-- Record excerpts follows --

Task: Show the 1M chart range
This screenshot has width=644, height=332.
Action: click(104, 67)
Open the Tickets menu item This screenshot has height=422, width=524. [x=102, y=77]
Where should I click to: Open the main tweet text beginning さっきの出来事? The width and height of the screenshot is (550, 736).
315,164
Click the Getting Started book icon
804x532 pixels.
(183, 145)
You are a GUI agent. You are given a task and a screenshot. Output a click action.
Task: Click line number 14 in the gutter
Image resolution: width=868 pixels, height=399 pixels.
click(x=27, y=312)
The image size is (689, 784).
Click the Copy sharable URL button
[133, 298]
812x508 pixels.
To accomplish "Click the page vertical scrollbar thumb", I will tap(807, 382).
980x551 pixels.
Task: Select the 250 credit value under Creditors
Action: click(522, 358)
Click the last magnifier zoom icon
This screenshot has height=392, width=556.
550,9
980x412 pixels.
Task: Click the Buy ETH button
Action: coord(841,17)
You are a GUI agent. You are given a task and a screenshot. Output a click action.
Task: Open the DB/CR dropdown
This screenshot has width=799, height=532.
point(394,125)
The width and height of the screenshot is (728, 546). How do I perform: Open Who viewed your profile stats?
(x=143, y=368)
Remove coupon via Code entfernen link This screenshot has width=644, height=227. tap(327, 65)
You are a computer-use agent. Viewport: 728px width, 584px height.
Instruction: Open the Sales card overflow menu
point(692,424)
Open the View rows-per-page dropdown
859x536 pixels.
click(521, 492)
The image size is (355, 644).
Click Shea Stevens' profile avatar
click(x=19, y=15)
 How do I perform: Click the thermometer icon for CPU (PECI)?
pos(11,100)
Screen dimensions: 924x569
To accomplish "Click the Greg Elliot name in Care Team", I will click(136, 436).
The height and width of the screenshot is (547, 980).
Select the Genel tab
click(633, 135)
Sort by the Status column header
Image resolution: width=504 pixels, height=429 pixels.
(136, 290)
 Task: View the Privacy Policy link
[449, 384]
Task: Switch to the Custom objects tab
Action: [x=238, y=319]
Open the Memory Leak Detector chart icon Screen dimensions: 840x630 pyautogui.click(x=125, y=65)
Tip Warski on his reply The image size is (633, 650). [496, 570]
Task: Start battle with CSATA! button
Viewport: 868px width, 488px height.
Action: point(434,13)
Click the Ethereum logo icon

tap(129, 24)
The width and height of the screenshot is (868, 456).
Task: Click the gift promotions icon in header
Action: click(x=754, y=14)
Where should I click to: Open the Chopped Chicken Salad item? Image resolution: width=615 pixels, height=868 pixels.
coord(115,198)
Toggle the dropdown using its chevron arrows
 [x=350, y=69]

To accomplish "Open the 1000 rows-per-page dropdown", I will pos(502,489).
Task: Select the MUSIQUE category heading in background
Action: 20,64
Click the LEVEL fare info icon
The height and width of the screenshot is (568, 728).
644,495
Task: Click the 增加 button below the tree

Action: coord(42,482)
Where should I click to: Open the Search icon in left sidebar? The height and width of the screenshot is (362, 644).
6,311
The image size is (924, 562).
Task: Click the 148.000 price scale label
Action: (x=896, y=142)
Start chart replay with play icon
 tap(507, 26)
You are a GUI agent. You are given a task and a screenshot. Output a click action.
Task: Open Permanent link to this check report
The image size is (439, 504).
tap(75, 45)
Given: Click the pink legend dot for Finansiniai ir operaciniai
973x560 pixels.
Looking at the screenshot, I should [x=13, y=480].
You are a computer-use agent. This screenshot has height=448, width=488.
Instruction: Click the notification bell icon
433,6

-- Record excerpts concluded --

• **Task details**: Copy each record exactly, leaving nothing out.

• **Solution to this task**:
Task: Show the 1M chart range
This screenshot has width=644, height=332.
Action: click(104, 67)
Open the Tickets menu item This screenshot has height=422, width=524. [x=102, y=77]
Where should I click to: Open the main tweet text beginning さっきの出来事? The width and height of the screenshot is (550, 736).
315,164
Click the Getting Started book icon
804x532 pixels.
(183, 145)
You are a GUI agent. You are given a task and a screenshot. Output a click action.
Task: Click line number 14 in the gutter
Image resolution: width=868 pixels, height=399 pixels.
click(x=27, y=312)
The image size is (689, 784).
Click the Copy sharable URL button
[133, 298]
812x508 pixels.
To accomplish "Click the page vertical scrollbar thumb", I will tap(807, 382).
980x551 pixels.
Task: Select the 250 credit value under Creditors
Action: click(522, 358)
Click the last magnifier zoom icon
This screenshot has height=392, width=556.
550,9
980x412 pixels.
Task: Click the Buy ETH button
Action: coord(841,17)
You are a GUI agent. You are given a task and a screenshot. Output a click action.
Task: Open the DB/CR dropdown
This screenshot has width=799, height=532.
point(394,125)
The width and height of the screenshot is (728, 546). How do I perform: Open Who viewed your profile stats?
(x=143, y=368)
Remove coupon via Code entfernen link This screenshot has width=644, height=227. tap(327, 65)
You are a computer-use agent. Viewport: 728px width, 584px height.
Instruction: Open the Sales card overflow menu
point(692,424)
Open the View rows-per-page dropdown
859x536 pixels.
click(521, 492)
The image size is (355, 644).
Click Shea Stevens' profile avatar
click(x=19, y=15)
 How do I perform: Click the thermometer icon for CPU (PECI)?
pos(11,100)
Screen dimensions: 924x569
To accomplish "Click the Greg Elliot name in Care Team", I will click(136, 436).
The height and width of the screenshot is (547, 980).
Select the Genel tab
click(633, 135)
Sort by the Status column header
Image resolution: width=504 pixels, height=429 pixels.
(136, 290)
 Task: View the Privacy Policy link
[449, 384]
Task: Switch to the Custom objects tab
Action: [x=238, y=319]
Open the Memory Leak Detector chart icon Screen dimensions: 840x630 pyautogui.click(x=125, y=65)
Tip Warski on his reply The image size is (633, 650). [496, 570]
Task: Start battle with CSATA! button
Viewport: 868px width, 488px height.
Action: point(434,13)
Click the Ethereum logo icon

tap(129, 24)
The width and height of the screenshot is (868, 456).
Task: Click the gift promotions icon in header
Action: click(x=754, y=14)
Where should I click to: Open the Chopped Chicken Salad item? Image resolution: width=615 pixels, height=868 pixels.
coord(115,198)
Toggle the dropdown using its chevron arrows
 [x=350, y=69]

To accomplish "Open the 1000 rows-per-page dropdown", I will pos(502,489).
Task: Select the MUSIQUE category heading in background
Action: 20,64
Click the LEVEL fare info icon
The height and width of the screenshot is (568, 728).
644,495
Task: Click the 增加 button below the tree

Action: coord(42,482)
Where should I click to: Open the Search icon in left sidebar? The height and width of the screenshot is (362, 644).
6,311
The image size is (924, 562).
Task: Click the 148.000 price scale label
Action: (x=896, y=142)
Start chart replay with play icon
 tap(507, 26)
You are a GUI agent. You are given a task and a screenshot. Output a click action.
Task: Open Permanent link to this check report
The image size is (439, 504).
tap(75, 45)
Given: Click the pink legend dot for Finansiniai ir operaciniai
973x560 pixels.
Looking at the screenshot, I should [x=13, y=480].
You are a computer-use agent. This screenshot has height=448, width=488.
Instruction: Click the notification bell icon
433,6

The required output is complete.